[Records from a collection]
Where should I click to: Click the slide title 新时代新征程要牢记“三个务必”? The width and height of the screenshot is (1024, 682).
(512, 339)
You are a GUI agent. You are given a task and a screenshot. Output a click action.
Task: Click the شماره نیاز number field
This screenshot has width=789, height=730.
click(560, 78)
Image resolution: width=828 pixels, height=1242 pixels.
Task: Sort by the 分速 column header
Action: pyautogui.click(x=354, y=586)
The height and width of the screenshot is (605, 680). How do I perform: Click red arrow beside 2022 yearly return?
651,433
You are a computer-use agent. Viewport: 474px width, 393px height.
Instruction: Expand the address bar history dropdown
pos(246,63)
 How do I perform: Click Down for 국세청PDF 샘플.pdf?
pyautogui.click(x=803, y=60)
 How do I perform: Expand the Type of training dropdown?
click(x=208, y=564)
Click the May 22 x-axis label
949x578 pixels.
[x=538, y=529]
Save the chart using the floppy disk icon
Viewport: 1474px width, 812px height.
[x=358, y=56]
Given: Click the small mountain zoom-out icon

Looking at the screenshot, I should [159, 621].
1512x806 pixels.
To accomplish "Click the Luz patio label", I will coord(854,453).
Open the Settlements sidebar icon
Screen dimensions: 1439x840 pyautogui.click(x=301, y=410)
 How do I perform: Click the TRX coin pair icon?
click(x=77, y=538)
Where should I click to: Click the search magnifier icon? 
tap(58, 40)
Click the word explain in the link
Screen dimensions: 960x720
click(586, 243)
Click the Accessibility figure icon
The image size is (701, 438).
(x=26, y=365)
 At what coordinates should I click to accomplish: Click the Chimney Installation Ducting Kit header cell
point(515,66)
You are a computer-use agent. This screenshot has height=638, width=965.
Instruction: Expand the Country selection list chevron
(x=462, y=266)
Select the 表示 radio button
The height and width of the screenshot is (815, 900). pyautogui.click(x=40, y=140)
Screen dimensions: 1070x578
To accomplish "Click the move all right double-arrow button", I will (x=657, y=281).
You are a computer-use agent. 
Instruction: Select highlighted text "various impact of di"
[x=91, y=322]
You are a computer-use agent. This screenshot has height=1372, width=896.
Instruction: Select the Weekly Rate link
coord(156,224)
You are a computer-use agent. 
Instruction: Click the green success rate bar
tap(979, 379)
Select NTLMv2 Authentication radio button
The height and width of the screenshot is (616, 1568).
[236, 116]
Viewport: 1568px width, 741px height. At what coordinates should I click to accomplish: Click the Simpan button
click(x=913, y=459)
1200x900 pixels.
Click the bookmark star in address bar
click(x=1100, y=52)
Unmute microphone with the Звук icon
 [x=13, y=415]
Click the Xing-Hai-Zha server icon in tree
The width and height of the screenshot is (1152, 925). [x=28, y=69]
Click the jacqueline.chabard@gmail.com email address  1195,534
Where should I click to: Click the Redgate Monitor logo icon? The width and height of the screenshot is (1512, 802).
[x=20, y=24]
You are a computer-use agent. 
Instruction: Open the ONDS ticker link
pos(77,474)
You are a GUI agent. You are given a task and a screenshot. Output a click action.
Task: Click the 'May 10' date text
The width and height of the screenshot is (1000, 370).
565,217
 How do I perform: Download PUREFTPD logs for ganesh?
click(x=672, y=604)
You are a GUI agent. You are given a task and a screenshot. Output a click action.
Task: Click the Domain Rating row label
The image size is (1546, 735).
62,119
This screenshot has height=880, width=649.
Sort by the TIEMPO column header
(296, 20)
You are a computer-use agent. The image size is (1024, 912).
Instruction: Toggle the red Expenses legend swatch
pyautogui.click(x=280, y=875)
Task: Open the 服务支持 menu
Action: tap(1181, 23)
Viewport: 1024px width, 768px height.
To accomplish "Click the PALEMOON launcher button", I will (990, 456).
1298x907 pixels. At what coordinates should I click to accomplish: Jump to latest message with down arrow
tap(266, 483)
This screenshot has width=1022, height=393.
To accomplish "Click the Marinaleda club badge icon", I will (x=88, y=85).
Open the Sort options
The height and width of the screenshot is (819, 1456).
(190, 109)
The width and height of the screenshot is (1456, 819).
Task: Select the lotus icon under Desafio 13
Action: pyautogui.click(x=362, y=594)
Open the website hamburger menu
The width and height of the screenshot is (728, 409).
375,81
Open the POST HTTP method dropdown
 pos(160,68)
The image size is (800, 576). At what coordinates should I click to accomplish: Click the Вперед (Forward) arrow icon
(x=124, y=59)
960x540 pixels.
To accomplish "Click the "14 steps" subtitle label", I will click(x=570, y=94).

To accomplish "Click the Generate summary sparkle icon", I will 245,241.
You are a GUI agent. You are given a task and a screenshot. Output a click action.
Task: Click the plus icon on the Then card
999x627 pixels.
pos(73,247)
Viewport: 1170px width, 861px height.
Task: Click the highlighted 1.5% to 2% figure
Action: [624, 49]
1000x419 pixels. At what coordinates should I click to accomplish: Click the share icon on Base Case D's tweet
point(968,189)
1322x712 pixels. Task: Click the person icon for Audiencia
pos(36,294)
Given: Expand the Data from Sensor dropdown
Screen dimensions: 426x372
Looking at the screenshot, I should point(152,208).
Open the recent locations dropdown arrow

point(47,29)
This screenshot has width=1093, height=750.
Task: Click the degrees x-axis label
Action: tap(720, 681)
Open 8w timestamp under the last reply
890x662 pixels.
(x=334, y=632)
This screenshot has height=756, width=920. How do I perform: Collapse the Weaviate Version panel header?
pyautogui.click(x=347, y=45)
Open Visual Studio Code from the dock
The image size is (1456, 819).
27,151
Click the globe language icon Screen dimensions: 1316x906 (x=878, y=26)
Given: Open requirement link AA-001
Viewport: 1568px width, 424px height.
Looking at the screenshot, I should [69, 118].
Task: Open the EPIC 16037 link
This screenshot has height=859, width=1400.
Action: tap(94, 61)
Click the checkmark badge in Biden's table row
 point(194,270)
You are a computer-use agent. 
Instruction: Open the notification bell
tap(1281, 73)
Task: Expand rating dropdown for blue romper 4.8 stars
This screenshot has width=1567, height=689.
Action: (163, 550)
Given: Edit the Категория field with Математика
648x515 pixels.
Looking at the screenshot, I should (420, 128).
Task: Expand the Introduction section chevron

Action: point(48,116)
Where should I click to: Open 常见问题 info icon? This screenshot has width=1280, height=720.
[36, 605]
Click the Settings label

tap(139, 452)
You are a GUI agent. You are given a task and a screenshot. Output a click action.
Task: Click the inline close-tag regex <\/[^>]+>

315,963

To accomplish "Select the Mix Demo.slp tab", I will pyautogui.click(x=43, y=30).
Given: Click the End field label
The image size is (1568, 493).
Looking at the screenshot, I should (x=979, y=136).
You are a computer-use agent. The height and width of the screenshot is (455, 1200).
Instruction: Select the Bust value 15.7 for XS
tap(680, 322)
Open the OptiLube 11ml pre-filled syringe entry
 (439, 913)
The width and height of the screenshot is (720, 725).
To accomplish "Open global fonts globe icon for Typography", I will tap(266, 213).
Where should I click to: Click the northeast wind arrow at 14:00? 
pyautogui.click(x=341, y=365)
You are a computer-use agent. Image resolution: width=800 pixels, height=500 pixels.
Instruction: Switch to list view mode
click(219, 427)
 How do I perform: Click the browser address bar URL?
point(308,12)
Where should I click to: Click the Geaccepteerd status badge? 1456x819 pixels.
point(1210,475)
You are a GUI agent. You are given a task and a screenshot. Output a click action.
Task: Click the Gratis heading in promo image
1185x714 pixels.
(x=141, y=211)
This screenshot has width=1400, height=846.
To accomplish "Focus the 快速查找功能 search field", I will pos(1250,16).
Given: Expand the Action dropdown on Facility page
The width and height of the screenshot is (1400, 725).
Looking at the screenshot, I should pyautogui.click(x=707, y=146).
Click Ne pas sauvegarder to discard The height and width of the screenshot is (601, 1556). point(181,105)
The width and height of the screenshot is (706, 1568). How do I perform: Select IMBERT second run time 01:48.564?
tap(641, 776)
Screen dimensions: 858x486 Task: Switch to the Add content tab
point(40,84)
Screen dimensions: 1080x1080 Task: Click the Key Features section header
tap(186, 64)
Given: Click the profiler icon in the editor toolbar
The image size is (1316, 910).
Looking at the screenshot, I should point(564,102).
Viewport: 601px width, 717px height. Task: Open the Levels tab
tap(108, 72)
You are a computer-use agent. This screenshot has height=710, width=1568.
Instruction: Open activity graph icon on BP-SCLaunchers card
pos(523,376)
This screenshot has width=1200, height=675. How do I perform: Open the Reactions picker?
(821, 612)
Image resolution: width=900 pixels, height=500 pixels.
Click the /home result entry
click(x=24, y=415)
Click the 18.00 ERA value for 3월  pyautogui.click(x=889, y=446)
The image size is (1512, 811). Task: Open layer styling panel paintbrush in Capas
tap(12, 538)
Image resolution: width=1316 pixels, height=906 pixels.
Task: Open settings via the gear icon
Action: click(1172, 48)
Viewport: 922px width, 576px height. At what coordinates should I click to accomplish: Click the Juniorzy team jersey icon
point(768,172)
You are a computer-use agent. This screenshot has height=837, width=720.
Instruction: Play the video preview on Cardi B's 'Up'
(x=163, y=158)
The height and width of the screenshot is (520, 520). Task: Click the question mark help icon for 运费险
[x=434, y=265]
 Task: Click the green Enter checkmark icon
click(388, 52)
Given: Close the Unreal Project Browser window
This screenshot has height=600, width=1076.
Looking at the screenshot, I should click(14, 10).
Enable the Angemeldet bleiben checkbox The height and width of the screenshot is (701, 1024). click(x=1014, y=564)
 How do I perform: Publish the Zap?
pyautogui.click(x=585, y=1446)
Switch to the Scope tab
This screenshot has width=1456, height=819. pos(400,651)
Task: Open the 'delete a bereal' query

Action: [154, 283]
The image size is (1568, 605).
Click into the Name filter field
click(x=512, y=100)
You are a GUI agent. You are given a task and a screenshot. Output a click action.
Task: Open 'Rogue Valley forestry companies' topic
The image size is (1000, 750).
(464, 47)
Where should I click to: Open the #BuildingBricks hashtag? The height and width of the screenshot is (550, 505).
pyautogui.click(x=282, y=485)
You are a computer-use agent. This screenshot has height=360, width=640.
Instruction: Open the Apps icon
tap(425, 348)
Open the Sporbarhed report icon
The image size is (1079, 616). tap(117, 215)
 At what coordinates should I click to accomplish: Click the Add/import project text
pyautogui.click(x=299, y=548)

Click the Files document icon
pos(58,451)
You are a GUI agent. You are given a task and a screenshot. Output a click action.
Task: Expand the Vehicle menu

| WHAT YOU SHOULD DO |
What lines above hold the word "globe"? List them all.

| REPLY TO THE EXERCISE |
Click the globe language icon Screen dimensions: 1316x906 (x=878, y=26)
To accomplish "Open global fonts globe icon for Typography", I will tap(266, 213).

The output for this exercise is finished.